Sounds like you're having great fun, keep it up!


----------



## yorkslass (Mar 15, 2019)

Hi, :welcome::wave::wave:


----------



## wildebus (Mar 15, 2019)

Welcome.

There is a very good VW Festival in Biggar on the late May Bank Holiday.  Well worth a trip away for the weekend  (Runs from Friday Evn to Sunday Afternoon)


----------



## phillybarbour (Mar 17, 2019)

Hi and welcome along


----------



## jeanette (Mar 17, 2019)

Hi and :welcome::camper:


----------



## Makzine (Mar 17, 2019)

Hello and :welcome:


----------



## The laird (Mar 17, 2019)

Hi welcome and enjoy


----------



## Pauljenny (Mar 17, 2019)

Welcome.
Have fun and adventures.


----------



## Medsdemon (Mar 18, 2019)

wildebus said:


> Welcome.
> 
> There is a very good VW Festival in Biggar on the late May Bank Holiday.  Well worth a trip away for the weekend  (Runs from Friday Evn to Sunday Afternoon)



I’ll check that out thanks, though we’re away at our first festival in the van that week already ( Bearded Theory).


----------



## Forresbroons (Mar 19, 2019)

Welcome,

Port Erroll/ Cruden Bay harbour on the coast north of Aberdeen is worth a visit, was they last weekend wind and all.


----------



## GreggBear (Mar 19, 2019)

Medsdemon said:


> Hey from Scotland.
> 
> I’m Sarah and we’ve just been lucky enough to get the first real van of our own, about 6 weeks ago ( VW T 6 conversion).
> 
> ...



Hi welcome to the forum. Don't think there are many 20yr olds on here so you should be safe!:welcome::goodluck:


----------



## Silver sprinter (Mar 19, 2019)

Hi welcome and enjoy  :welcome::camper::wave:


----------



## caledonia (Mar 19, 2019)

wildebus said:


> Welcome.
> 
> There is a very good VW Festival in Biggar on the late May Bank Holiday.  Well worth a trip away for the weekend  (Runs from Friday Evn to Sunday Afternoon)



Went when I first got my van. Left after a couple of hours. Ok if you like drinking, loud music and kids on bikes banging into your van. Not for me.


----------



## wildebus (Mar 20, 2019)

caledonia said:


> Went when I first got my van. Left after a couple of hours. Ok if you like drinking, loud music and kids on bikes banging into your van. Not for me.


Fair enough.  I will be going this May - think it will be my 10th time.


PS.  I don't like drinking, loud music OR kids banging into vans. 
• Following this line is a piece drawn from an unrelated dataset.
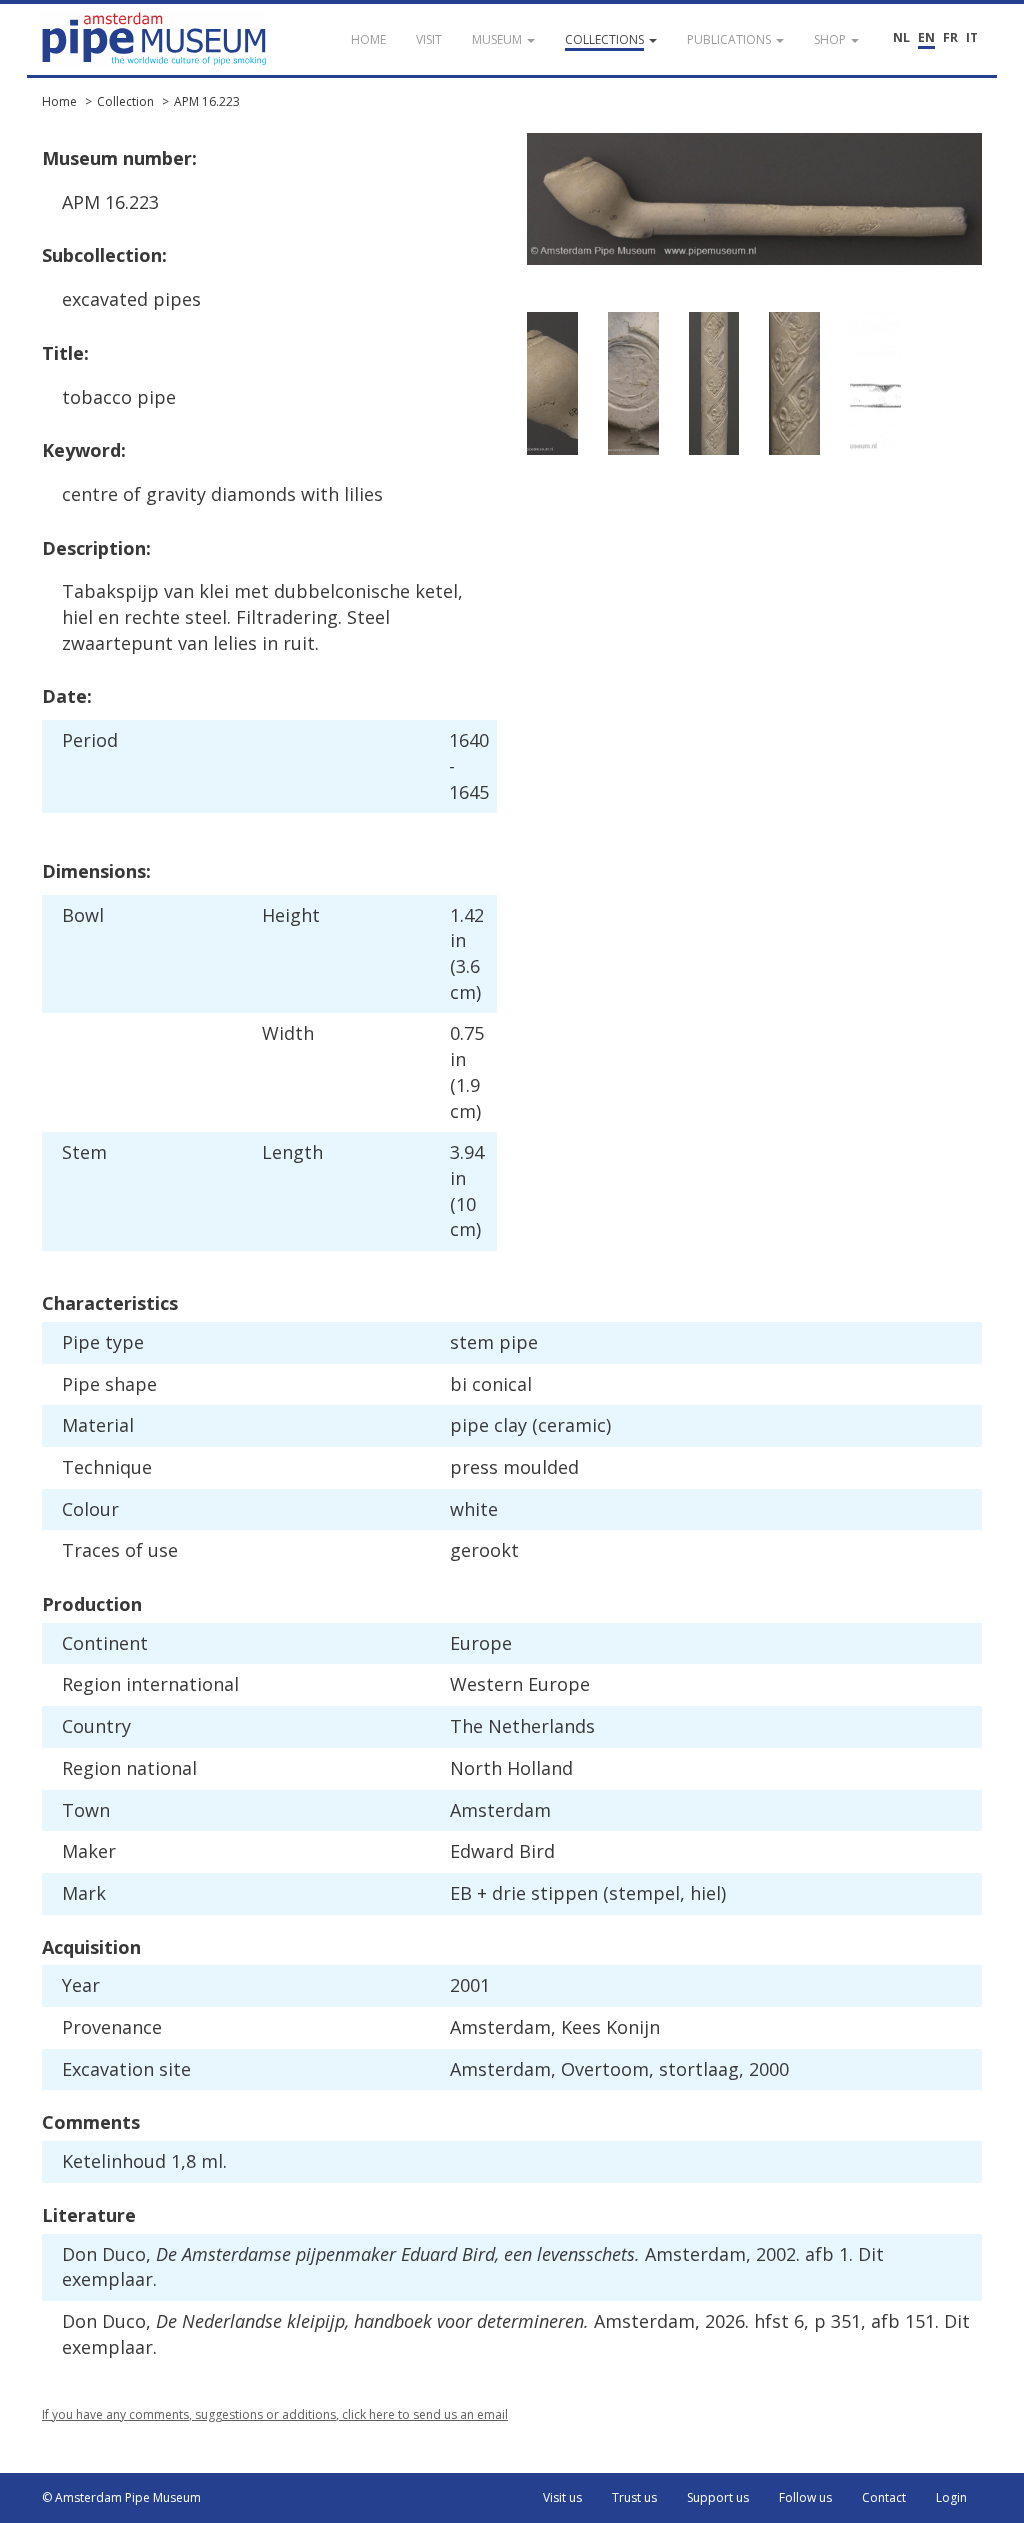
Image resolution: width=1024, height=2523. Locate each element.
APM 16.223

PPS. Judging an entire weekend event based on dropping in for 2 hours?


----------



## Ian and Cath (Mar 20, 2019)

*Try Stonehaven.*

We love Stonehaven the road on the front at the swimming pool,  we usually have a night at Tyrebaggers car park when up that way too. Enjoy.


----------



## Jillyhug (Mar 25, 2019)

Hi sarah


----------